Tencent Holdings (TCEHY -0.30%) posted its first-quarter earnings report on May 18. The Chinese tech giant generated 135.5 billion yuan ($21.3 billion) in revenue, which stayed nearly flat from a year ago and missed analysts' estimates by 5.5 billion yuan. That represented the company's slowest year-over-year growth rate since its initial public offering in 2004.
Tencent's net profit declined 51% to 23.4 billion yuan ($3.7 billion), which also missed analysts' expectations by 5.1 billion yuan. On an adjusted basis, which excludes its investments and other one-time items, Tencent's net profit still fell 23% to 26.3 billion yuan ($4.1 billion).
Those numbers were ugly, but they weren't surprising in light of China's economic slowdown, the government's crackdown on its top tech companies, and the recent COVID-19 lockdowns. Can Tencent recover from this slump and become a worthwhile investment again?
Its VAS business has stalled out
Tencent's revenue from its value-added services (VAS) -- which include its domestic video games, international video games, and non-advertising social and streaming media services -- rose just 0.4% year over year to 72.7 billion yuan ($10.9 billion) during the first quarter.
Within that total, its domestic gaming revenue fell 1% to 33.0 billion yuan as the "direct and indirect effects" of the Chinese government's tighter playtime restrictions for minors reduced its number of active and paying users. Its international gaming revenue rose 4% to 10.6 billion yuan, driven by the growth of Valorant and Clash of Clans, but that growth was partly offset by the decelerating growth of its hit battle-royale game PUBG Mobile in a post-lockdown world.
Its social networking revenue rose 1% to 29.1 billion as the growth of its video-related subscription and live-streaming services barely offset the declining revenue at its streaming music and game streaming services.
Tencent's VAS business continues to tread water for now, but it can't swim forward unless its domestic gaming business generates meaningful growth again. That could be challenging, especially as China's regulators closely monitor new video game approvals and the playtime habits of minors.
Its advertising business is struggling
Tencent's advertising business flourished during the pandemic as online education, gaming, e-commerce, and internet service companies ramped up their spending to attract more stay-at-home consumers.
But over the past year, China's regulators cracked down on those flourishing sectors with new restrictions regarding their content, promotional strategies, and usage of consumer data.

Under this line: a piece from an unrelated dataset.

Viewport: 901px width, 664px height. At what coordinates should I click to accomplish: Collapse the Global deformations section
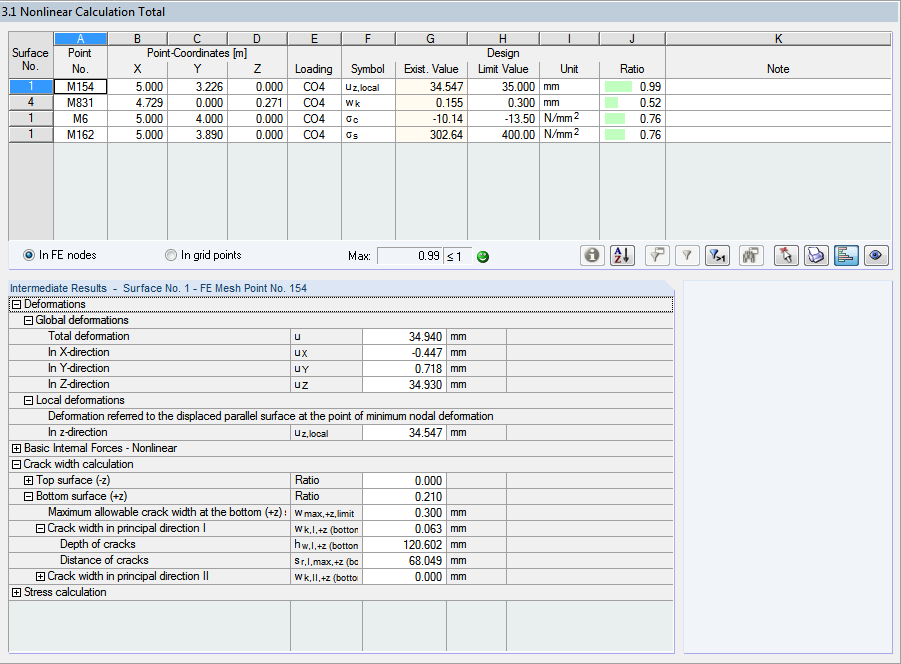27,319

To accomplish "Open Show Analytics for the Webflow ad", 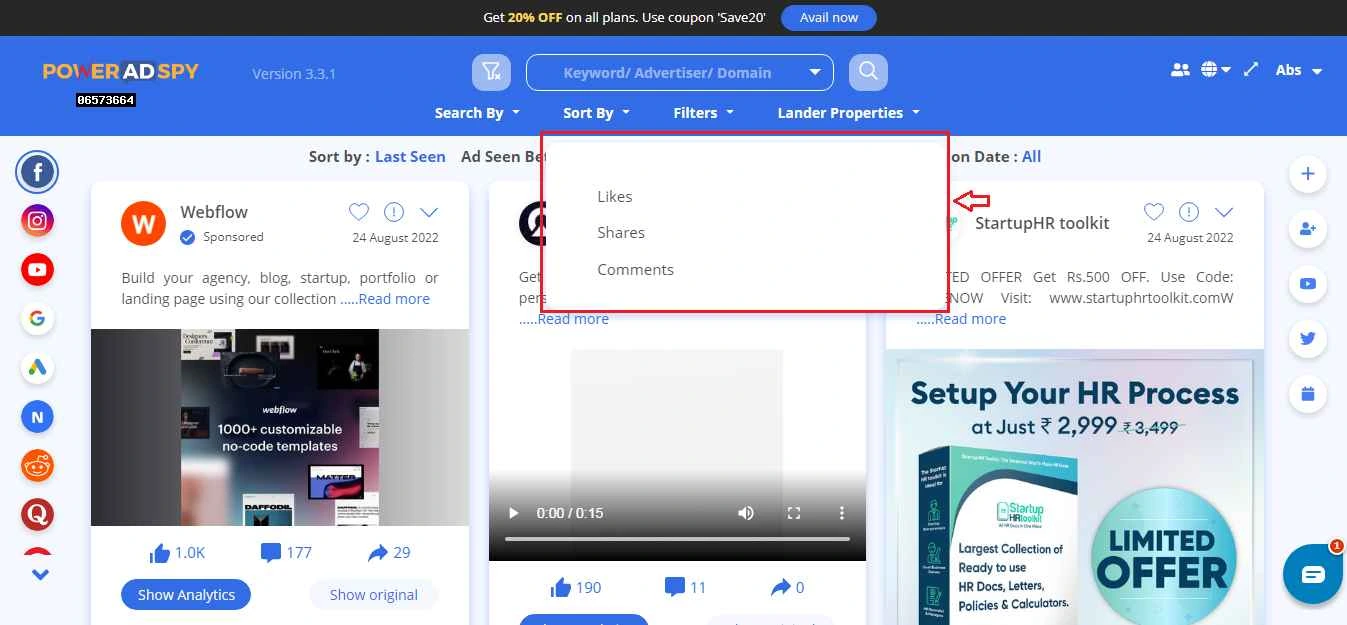I will coord(185,594).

The slowing growth of China's economy, which has been exacerbated by supply chain disruptions and new COVID-19 lockdowns, has also generated additional headwinds.
As a result, Tencent's advertising revenue tumbled 18% year over year to 18.0 billion ($2.7 billion) during the first quarter. Its "social and others" advertising revenue, which includes its ads on WeChat, dropped 15% to 15.7 billion yuan. Its media advertising revenue, which includes ads on Tencent Video and its other media services, tumbled 30% to 2.3 billion yuan even after selling more ads during the Winter Olympics in Beijing.
Its fintech and business services are cooling off
Tencent's fintech and business services revenue, which mainly comes from its WeChat Pay and Tencent Cloud ecosystems, rose 10% to 42.8 billion yuan ($6.4 billion). Unfortunately, that still marked the segment's slowest growth rate since its creation in the first quarter of 2019.
The company attributed that slowdown to the resurgence of COVID-19 cases, which reduced its commercial payment volumes during the quarter, as well as its decision to pursue fewer "loss-making contracts" with Tencent Cloud.
WeChat Pay might recover quickly after the new lockdowns end, since it already holds a new duopoly in digital payments with Ant Group's Alipay (Ant Group is a close affiliate of Alibaba Group Holding (BABA 1.07%)). However, WeChat and Alipay could still face unpredictable regulatory headwinds in the future as China passes new laws for its leading fintech companies.
Meanwhile, its statement about Tencent Cloud suggests it might be giving up on chasing its two larger rivals -- Alibaba Cloud and Huawei Cloud -- in China's cloud infrastructure race with unprofitable deals.
Darker days could still be ahead
In the past, there were three main reasons to own Tencent: its booming gaming business, the rapid expansion of WeChat's advertising ecosystem, and its long-term growth opportunities in the fintech and cloud markets.
Unfortunately, all three of those catalysts have since faded away. Analysts expect Tencent's revenue to rise just 5% this year as its net income plunges 49%. It also faces unpredictable regulations in China and delisting threats in the U.S.
Simply put, we still can't consider Tencent to be a bargain at 25 times forward earnings. Alibaba, which arguably has a clearer path toward a long-term recovery than Tencent, trades at just 10 times forward earnings. So for now, investors should avoid Tencent (and most other Chinese tech stocks) and stick with more promising plays to navigate this challenging market.